Alors que l’hébergement des migrant-e-s en sous-terre gagne toujours plus de terrain en Suisse romande, ce mouvement s’emploie depuis l’hiver 2015 à mettre en avant les terribles conditions de vie des personnes habitant dans ces «bunkers». Il a aussi le mérite de (re)mettre sur le tapis les difficiles questions que pose ce type d’hébergement. 

Genève contre les abris PC

En été 1999, alors que la Suisse est soumise à une pression migratoire hors norme du fait de la guerre au Kosovo, 700 personnes (familles comprises) sont hébergées dans 13 abris PC dans le canton de Genève. Cette situation nouvelle suscite alors l’indignation générale et le 9 décembre de la même année, il ne reste plus aucune personne demandeuse d’asile dans les abris PC du bout du lac, car toutes ont été relogées «en surface». Aujourd’hui, Genève a ouvert un deuxième abri PC, Vaud en utilise 9, Berne 5, Neuchâtel 2 et Fribourg 1. Les familles n’y sont plus logées et jusque récemment, seuls les hommes jeunes, en bonne santé et en attente de leur renvoi y étaient placés. Depuis peu, s’y trouvent également des hommes célibataires qui viennent d’arriver et attendent que la Suisse traite leur demande d’asile.

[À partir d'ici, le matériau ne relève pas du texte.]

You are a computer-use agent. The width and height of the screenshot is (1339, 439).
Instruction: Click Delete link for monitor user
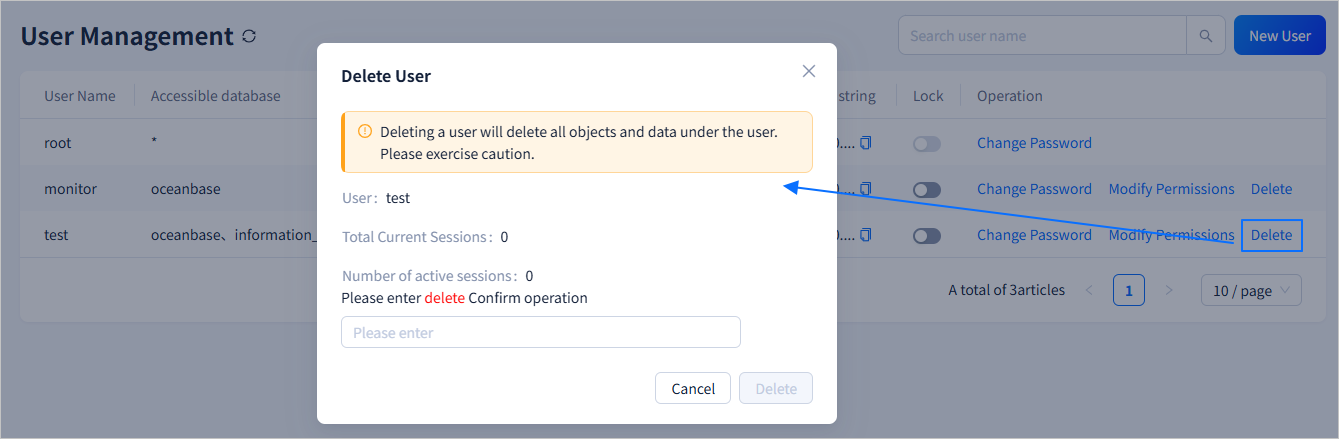pos(1271,189)
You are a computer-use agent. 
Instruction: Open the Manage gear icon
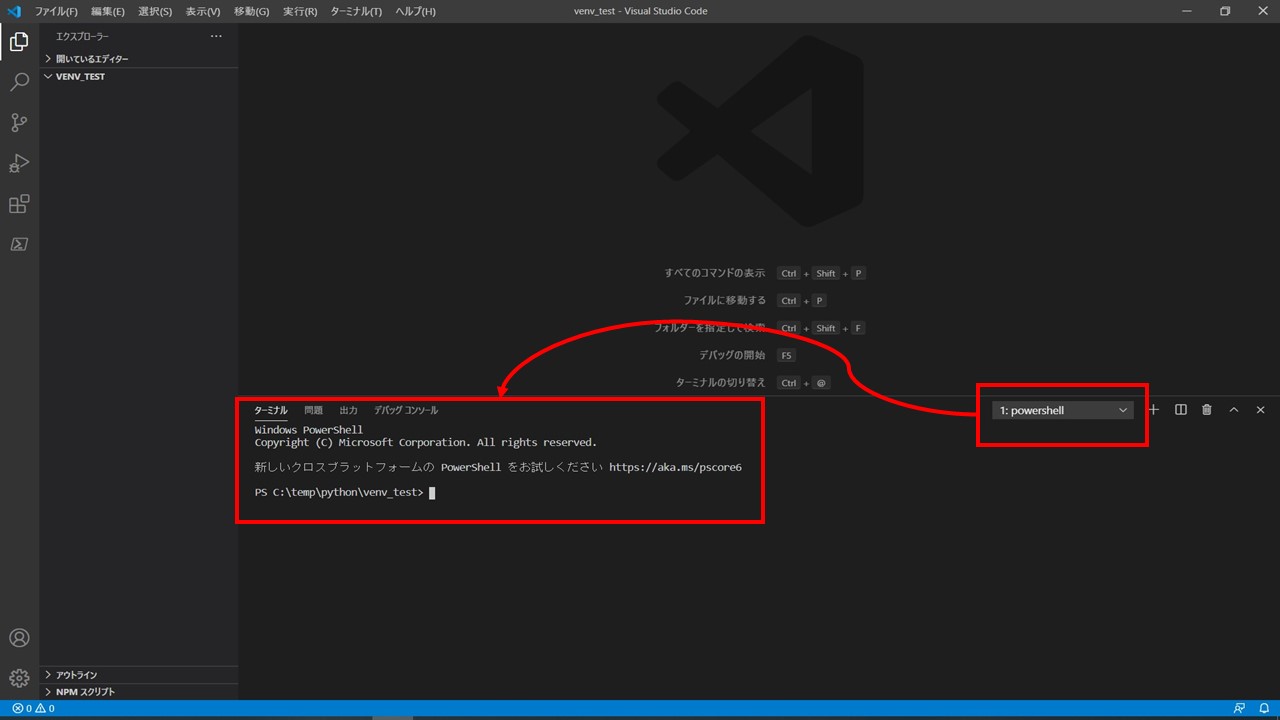(18, 678)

Considérée dès le départ comme une solution temporaire et onéreuse (près d’un million de francs par année), l’installation de migrant-e-s en abri PC est en train de regagner du terrain dans l’arc lémanique, soulevant à nouveau l’opposition de la société civile, de certains politiques et de nombreux spécialistes, qui en soulignent tous le caractère inhumain. Des mouvements, tels que «Bleibrecht» à Berne, ont déjà par le passé mené de longues campagnes contre cette pratique et certains cantons, comme le Jura, s'y opposent formellement.

Que dit le droit?

Mais il n’est de fait pas si simple d’affirmer que de loger des requérants d’asile sous terre est contraire à la dignité humaine. Dans un arrêt de 2013, le Tribunal fédéral a jugé cette pratique raisonnable sous certaines conditions. Il avait rejeté le recours déposé par S., un requérant d’asile débouté en attente de son renvoi vers l’Italie qui avait demandé sans succès à l’Etablissement vaudois d’accueil des migrants (EVAM) de le transférer d’un abri vers un autre type de logement. Il faisait valoir en particulier que les conditions d’hébergement dans les abris de protection civile lui rappelaient les conditions inhumaines et traumatisantes de ses détentions dans son pays d'origine. Le TF avait conclu que dans ce cas, les conditions d’hébergement ne constituent pas une atteinte à la dignité humaine et au droit à une assistance minimale tels qu’ils sont garantis aux articles 7 et 12 de la Constitution. Il avait également réfuté la violation alléguée de l'art. 3 CEDH qui interdit les traitements inhumains ou dégradants.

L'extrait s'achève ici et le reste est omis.